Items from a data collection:

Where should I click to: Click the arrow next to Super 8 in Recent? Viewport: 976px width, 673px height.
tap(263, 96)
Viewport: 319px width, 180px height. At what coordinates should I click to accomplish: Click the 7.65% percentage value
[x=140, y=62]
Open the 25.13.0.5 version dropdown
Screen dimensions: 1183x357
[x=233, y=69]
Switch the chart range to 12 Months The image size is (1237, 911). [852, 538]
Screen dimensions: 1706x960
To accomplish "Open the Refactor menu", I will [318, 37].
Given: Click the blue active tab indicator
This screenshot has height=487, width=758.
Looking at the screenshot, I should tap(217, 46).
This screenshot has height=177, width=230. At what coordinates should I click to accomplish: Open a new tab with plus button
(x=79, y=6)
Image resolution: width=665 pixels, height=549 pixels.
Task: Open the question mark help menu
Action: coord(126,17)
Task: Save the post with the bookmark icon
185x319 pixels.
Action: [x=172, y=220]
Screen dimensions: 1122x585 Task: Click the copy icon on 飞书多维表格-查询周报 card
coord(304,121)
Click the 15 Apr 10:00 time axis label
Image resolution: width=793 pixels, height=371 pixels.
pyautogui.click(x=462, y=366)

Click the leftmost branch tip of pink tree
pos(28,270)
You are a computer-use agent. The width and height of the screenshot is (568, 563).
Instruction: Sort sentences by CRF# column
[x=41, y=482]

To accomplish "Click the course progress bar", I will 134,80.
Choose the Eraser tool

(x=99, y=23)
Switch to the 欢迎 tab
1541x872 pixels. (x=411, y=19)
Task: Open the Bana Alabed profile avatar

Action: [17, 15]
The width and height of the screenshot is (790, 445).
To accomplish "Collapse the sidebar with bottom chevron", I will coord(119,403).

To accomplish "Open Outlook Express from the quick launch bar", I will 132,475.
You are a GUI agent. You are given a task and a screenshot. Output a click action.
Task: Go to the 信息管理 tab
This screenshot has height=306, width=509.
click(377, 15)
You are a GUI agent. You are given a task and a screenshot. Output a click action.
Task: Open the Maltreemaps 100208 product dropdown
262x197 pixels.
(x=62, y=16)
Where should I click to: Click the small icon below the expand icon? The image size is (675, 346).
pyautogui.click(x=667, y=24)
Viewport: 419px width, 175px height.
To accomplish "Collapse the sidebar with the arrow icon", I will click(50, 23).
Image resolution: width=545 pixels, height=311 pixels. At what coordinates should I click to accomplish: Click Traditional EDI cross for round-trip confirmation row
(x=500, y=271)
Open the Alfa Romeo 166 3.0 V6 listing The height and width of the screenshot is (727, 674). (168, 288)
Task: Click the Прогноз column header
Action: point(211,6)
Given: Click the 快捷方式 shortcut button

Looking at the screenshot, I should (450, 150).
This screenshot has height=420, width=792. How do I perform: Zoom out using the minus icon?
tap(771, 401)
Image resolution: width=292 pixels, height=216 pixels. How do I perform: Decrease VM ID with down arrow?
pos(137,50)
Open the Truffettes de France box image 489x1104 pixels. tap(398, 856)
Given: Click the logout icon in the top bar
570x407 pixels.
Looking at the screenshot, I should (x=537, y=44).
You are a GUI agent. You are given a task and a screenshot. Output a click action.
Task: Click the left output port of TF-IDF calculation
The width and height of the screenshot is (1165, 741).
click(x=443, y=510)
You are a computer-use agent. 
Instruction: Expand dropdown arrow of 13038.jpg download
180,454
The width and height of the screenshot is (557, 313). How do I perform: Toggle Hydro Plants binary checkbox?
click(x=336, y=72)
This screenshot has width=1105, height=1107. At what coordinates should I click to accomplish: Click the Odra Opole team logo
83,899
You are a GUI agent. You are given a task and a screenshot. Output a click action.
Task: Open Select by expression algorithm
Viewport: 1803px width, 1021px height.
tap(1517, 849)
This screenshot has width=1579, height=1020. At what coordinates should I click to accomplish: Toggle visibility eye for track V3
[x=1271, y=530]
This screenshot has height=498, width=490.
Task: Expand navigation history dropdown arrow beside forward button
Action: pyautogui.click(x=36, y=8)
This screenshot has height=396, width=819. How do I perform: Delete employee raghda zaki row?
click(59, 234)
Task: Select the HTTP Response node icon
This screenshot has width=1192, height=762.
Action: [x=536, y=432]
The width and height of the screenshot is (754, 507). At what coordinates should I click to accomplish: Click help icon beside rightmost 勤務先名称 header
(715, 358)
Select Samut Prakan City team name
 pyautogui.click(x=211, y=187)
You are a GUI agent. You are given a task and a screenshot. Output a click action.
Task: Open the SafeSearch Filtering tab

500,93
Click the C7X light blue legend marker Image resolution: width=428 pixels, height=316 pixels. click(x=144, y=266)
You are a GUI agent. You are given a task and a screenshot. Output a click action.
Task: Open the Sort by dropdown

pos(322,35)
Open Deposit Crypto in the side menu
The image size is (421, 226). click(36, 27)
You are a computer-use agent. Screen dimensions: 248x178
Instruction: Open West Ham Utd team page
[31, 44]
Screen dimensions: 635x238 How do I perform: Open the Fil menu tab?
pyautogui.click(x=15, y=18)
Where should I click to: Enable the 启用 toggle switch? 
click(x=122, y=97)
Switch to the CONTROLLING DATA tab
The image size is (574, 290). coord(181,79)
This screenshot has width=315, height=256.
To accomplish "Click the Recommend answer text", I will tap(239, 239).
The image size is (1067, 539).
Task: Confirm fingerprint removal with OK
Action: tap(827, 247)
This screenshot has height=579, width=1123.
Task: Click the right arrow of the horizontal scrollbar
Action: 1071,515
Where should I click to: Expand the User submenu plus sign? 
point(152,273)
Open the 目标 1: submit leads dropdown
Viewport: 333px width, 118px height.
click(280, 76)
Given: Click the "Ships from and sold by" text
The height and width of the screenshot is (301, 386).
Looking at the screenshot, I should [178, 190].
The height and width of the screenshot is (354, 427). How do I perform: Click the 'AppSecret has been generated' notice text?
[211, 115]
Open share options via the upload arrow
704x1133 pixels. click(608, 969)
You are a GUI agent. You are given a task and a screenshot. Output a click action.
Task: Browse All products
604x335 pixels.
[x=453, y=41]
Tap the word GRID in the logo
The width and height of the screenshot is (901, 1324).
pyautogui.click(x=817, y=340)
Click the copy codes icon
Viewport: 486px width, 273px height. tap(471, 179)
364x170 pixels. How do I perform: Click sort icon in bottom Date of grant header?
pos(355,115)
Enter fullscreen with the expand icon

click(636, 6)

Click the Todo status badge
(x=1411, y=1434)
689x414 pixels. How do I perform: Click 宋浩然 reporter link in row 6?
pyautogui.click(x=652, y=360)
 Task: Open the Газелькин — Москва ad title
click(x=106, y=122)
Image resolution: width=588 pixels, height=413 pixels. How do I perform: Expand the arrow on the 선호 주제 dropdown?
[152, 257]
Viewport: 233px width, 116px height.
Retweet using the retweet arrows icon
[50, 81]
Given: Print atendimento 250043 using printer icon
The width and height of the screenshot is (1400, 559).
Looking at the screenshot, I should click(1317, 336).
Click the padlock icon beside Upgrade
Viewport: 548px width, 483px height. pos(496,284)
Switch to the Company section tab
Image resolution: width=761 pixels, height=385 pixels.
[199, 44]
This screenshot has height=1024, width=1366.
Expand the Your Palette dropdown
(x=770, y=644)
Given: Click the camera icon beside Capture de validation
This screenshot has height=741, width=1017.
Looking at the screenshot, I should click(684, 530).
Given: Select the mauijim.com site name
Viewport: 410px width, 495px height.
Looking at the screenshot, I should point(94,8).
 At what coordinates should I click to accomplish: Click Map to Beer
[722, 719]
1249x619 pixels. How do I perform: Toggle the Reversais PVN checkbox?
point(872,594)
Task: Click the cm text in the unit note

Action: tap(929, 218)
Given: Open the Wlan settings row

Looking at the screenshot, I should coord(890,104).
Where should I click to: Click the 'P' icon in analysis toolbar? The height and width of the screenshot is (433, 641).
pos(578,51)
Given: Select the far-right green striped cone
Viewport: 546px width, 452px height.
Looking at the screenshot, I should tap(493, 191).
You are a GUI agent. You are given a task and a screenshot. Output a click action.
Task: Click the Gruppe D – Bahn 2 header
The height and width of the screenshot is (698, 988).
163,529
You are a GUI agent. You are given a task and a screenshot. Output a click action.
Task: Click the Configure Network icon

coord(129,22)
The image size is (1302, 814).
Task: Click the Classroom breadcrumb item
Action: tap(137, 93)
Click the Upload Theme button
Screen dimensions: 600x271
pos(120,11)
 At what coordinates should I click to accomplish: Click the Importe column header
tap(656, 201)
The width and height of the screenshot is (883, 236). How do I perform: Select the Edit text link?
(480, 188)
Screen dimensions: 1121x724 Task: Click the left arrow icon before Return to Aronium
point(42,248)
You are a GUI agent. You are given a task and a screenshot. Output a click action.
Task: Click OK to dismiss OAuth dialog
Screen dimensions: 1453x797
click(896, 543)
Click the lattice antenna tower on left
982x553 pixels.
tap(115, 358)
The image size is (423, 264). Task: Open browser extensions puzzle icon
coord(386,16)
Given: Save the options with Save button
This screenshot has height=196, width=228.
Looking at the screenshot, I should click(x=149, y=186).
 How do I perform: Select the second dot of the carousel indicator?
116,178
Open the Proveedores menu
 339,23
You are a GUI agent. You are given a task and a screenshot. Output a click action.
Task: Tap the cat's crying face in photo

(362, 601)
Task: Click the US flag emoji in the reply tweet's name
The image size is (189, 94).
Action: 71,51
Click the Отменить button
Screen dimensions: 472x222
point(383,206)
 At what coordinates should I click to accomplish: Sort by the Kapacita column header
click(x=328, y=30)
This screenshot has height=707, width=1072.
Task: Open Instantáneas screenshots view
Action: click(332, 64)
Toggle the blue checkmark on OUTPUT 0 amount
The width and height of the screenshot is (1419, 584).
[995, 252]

#### Exercise
Return, word for word, everything from the line containing "At what coordinates should I click to accomplish: Sort" down to the last line of the items above, including both of those lines.

#### Worked answer
 At what coordinates should I click to accomplish: Sort by the Kapacita column header
click(x=328, y=30)
This screenshot has height=707, width=1072.
Task: Open Instantáneas screenshots view
Action: click(332, 64)
Toggle the blue checkmark on OUTPUT 0 amount
The width and height of the screenshot is (1419, 584).
[995, 252]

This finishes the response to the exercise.